**Problem statement**
Please write out exactly the lines of the data below from the line holding "The width and height of the screenshot is (952, 923)." through the line holding "Given: Select the SPD", and leave out the rest.

**Data for review**
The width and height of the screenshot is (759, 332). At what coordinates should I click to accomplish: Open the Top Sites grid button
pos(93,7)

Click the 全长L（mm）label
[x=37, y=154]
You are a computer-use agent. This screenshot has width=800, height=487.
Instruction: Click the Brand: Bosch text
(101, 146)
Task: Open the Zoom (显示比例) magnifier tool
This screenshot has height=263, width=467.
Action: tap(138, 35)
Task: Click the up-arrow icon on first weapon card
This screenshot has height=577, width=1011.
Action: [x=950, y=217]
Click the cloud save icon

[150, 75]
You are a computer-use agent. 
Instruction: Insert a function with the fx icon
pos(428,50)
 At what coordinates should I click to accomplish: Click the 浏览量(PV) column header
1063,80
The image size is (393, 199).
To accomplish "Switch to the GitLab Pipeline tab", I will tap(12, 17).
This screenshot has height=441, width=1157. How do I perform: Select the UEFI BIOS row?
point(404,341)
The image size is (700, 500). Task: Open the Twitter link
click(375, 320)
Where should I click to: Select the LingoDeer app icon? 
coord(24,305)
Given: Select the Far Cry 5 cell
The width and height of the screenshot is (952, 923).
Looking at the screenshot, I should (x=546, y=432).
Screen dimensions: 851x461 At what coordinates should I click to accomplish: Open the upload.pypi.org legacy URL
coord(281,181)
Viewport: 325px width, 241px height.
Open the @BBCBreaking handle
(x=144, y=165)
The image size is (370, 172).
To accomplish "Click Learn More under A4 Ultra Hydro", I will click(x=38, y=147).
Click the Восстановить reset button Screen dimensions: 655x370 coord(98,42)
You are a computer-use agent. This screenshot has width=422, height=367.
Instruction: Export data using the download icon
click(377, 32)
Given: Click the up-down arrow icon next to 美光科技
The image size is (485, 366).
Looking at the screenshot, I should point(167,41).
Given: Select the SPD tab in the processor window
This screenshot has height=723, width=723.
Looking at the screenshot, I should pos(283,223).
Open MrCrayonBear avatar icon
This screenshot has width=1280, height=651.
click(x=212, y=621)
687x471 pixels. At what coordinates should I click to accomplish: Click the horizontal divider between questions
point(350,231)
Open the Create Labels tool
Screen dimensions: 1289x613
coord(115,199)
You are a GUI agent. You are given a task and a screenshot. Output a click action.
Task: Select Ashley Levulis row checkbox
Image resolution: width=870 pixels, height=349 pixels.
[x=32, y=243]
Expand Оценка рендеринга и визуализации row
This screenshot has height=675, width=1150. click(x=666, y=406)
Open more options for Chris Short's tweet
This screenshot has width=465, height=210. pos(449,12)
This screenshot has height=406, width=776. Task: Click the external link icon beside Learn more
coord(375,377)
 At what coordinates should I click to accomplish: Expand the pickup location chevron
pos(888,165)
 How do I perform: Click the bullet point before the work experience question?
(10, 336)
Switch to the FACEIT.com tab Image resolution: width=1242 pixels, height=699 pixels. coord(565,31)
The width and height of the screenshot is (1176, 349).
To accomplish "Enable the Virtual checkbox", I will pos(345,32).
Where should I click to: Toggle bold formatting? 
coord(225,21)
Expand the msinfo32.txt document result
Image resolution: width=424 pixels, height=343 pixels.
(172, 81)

**Completed exercise**
The width and height of the screenshot is (952, 923).
Looking at the screenshot, I should (x=546, y=432).
Screen dimensions: 851x461 At what coordinates should I click to accomplish: Open the upload.pypi.org legacy URL
coord(281,181)
Viewport: 325px width, 241px height.
Open the @BBCBreaking handle
(x=144, y=165)
The image size is (370, 172).
To accomplish "Click Learn More under A4 Ultra Hydro", I will click(x=38, y=147).
Click the Восстановить reset button Screen dimensions: 655x370 coord(98,42)
You are a computer-use agent. This screenshot has width=422, height=367.
Instruction: Export data using the download icon
click(377, 32)
Given: Click the up-down arrow icon next to 美光科技
The image size is (485, 366).
Looking at the screenshot, I should point(167,41).
Given: Select the SPD tab in the processor window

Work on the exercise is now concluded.